§ **What you have to do**
Each line that holds the string "computer" counts once. Say how many such lines the entries have, giving the number only.

───

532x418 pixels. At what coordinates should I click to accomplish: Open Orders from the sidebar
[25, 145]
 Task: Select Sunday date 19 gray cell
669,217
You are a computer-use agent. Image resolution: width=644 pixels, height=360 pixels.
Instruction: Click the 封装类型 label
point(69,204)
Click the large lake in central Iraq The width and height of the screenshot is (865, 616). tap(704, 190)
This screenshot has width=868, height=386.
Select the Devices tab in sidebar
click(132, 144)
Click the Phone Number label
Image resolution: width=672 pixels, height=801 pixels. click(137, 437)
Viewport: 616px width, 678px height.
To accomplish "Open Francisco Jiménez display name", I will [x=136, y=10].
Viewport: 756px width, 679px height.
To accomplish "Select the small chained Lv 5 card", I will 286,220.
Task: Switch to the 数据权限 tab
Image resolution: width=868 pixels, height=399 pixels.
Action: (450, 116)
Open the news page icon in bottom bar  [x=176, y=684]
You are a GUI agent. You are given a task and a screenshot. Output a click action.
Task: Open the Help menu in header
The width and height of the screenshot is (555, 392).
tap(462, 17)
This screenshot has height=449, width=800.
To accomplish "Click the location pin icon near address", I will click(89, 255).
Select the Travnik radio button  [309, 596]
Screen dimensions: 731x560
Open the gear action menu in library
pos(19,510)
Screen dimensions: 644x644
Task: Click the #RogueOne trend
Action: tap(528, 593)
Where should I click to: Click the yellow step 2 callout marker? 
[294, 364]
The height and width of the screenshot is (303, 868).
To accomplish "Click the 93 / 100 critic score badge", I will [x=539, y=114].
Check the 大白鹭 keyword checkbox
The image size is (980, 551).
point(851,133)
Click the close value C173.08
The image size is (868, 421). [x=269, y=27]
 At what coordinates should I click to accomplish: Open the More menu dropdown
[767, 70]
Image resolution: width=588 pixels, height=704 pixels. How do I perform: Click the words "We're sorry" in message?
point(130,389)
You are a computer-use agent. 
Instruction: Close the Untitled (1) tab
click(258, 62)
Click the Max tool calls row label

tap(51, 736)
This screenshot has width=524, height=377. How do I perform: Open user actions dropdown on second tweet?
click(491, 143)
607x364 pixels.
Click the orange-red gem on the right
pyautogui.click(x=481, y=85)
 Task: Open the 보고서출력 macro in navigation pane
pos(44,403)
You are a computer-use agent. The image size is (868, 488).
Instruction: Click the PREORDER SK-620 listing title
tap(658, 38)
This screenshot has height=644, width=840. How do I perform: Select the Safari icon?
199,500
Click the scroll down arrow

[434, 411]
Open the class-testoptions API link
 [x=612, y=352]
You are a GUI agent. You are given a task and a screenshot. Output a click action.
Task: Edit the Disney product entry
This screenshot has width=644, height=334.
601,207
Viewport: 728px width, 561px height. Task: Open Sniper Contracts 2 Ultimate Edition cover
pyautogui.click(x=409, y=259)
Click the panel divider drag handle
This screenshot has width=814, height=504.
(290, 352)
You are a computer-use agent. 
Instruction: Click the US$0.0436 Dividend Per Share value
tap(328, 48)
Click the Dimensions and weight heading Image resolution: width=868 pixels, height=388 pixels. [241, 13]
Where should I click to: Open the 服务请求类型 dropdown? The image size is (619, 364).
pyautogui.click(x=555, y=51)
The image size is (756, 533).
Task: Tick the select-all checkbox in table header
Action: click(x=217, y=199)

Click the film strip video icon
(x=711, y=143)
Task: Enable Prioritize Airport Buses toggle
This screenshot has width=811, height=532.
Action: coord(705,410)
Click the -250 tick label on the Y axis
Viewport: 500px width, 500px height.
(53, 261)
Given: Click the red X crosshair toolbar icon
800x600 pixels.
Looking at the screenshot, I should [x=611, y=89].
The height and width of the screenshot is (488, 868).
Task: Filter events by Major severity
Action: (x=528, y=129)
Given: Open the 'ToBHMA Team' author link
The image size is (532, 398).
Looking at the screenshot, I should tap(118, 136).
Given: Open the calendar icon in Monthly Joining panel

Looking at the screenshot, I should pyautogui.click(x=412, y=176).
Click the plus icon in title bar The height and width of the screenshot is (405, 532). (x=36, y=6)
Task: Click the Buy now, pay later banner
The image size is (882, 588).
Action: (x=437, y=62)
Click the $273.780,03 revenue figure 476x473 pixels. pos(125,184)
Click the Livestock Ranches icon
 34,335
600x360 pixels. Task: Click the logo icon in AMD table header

───

§ **Answer box**
4